Do this: Copy out the material below again word for word, starting with the line containing "You are a computer-use agent. Viewport: 895px" and continuing through the line containing "[x=404, y=40]", both ends included.

Recorded data:

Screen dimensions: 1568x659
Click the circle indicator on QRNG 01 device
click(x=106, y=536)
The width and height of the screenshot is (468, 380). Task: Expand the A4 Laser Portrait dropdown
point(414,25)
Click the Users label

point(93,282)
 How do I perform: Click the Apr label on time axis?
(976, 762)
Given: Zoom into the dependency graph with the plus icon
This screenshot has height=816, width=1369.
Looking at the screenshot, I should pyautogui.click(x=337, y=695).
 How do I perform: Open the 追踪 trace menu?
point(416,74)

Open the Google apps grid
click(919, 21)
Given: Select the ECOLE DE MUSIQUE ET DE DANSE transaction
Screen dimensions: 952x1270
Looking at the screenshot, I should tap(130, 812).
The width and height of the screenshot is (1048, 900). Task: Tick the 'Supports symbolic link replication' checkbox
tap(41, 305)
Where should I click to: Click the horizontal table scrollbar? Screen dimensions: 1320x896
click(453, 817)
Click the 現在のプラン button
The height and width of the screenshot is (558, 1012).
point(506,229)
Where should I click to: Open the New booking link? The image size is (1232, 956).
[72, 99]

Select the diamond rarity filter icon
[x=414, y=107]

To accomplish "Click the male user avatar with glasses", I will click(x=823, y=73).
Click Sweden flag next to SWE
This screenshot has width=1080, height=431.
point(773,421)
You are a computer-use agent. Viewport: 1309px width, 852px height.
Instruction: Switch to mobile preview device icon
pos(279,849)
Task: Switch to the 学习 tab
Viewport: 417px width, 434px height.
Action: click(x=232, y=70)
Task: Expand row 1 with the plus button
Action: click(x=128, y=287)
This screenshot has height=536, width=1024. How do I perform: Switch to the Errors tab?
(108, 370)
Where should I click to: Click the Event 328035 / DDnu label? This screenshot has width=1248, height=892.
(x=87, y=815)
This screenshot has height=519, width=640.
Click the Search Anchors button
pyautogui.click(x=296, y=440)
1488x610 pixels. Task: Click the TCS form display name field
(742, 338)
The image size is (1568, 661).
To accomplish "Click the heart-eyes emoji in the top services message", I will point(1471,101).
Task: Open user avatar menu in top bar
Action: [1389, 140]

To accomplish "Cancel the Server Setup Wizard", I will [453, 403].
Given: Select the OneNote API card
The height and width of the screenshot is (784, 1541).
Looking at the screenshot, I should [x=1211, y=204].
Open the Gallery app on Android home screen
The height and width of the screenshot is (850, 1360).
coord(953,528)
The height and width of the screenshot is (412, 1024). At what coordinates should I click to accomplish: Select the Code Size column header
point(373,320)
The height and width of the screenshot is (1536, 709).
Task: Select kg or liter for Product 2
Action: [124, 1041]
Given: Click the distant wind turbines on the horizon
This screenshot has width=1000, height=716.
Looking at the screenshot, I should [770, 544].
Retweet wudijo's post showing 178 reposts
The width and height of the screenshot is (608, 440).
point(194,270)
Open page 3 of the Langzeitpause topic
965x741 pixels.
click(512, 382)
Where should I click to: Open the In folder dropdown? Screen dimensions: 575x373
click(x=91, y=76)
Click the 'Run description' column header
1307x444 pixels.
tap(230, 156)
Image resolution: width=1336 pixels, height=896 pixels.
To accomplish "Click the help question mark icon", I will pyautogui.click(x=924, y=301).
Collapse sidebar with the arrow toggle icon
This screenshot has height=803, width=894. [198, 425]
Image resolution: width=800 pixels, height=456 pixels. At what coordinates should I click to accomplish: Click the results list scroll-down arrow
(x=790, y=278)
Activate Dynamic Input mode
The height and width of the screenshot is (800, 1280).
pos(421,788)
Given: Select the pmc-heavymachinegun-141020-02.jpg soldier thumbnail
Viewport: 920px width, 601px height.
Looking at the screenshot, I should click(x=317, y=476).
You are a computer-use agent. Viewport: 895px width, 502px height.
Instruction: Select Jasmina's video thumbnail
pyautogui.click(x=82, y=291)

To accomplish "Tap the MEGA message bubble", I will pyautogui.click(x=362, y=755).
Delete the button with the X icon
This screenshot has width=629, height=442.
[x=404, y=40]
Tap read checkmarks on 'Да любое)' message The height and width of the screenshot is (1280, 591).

Correct response:
You are a computer-use agent. Viewport: 895px width, 502px height.
Instruction: Select Jasmina's video thumbnail
pyautogui.click(x=82, y=291)

To accomplish "Tap the MEGA message bubble", I will pyautogui.click(x=362, y=755).
Delete the button with the X icon
This screenshot has width=629, height=442.
[x=404, y=40]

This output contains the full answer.